O Brasil anda importando menos fertilizantes, mostra balanço da consultoria StoneX. Ao se considerar as principais matérias-primas adquiridas pelo país, o volume caiu 5% entre janeiro e maio em comparação ao mesmo período de 2025, totalizando 14,6 milhões de toneladas.
De acordo com o analista da empresa Tomás Pernías, essa tendência compradora enfraquecida não se restringe ao mercado brasileiro. “Desde que o conflito no Oriente Médio impulsionou as cotações dos fertilizantes, piorando as relações de troca dos agricultores, a demanda global perdeu tração, e o que se tem observado é um comportamento defensivo, cauteloso e seletivo por parte dos compradores”, observa.

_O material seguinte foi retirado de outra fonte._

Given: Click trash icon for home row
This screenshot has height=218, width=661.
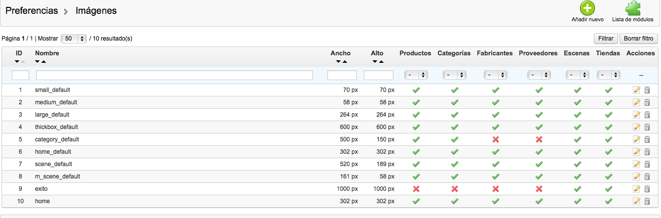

Segundo ele, nem mesmo a desvalorização gradual observada nos preços da ureia tem sido suficiente para estimular o apetite comprador do produtor brasileiro. Desde o pico de preço desse produto, registrado em meados de abril, houve queda de 32% nas cotações do nitrogenado. “Contudo, essa retração, que ultrapassa US$ 250 por tonelada, ainda não destravou as compras no Brasil.”
Pernías destaca que, ao mesmo tempo, nos últimos meses o país importou maiores volumes de sulfato de amônio e de TSP (superfosfato triplo) em relação ao período de janeiro a maio de 2025. O analista pontua que esse movimento sugere que os importadores brasileiros têm buscado alternativas que, a depender das condições, podem oferecer um custo-benefício mais atrativo ou maior facilidade de aquisição.
O balanço da StoneX mostra, também, que as importações de sulfato de amônio estão mais de 15% acima dos números observados no ano passado, enquanto as compras de TSP estão 47% maiores neste ano.
“De todo modo, a média histórica das importações de fertilizantes pelo Brasil aponta que as compras de nitrogenados costumam ganhar tração a partir de junho e que, com o passar do segundo semestre, as aquisições desse tipo de fertilizante tendem a crescer gradualmente, à medida que os importadores avançam na recomposição de estoques para a safrinha”, sintetiza Pernías.
Balanço da Associação Nacional para Difusão de Adubos (Anda) mostra que no acumulado de janeiro a março de 2026, a produção nacional de fertilizantes intermediários encerrou com redução de 16,2%, com um total de 1,41 milhão de toneladas.
No entanto, a entidade esclarece que, apesar dos reforços junto às empresas, em função de mudanças na estrutura societária ou da retomada de produção em ativos, nem toda produção nacional foi capturada no primeiro trimestre.
A respeito das importações, a Anda indica que o estado de Mato Grosso foi o líder nas compras no primeiro trimestre, com 2,45 milhões de toneladas, seguido por Goiás (1,10 milhão), São Paulo (1,08), Paraná (1,02), Minas Gerais (882 mil), Mato Grosso do Sul (543 mil) e Bahia (541 mil).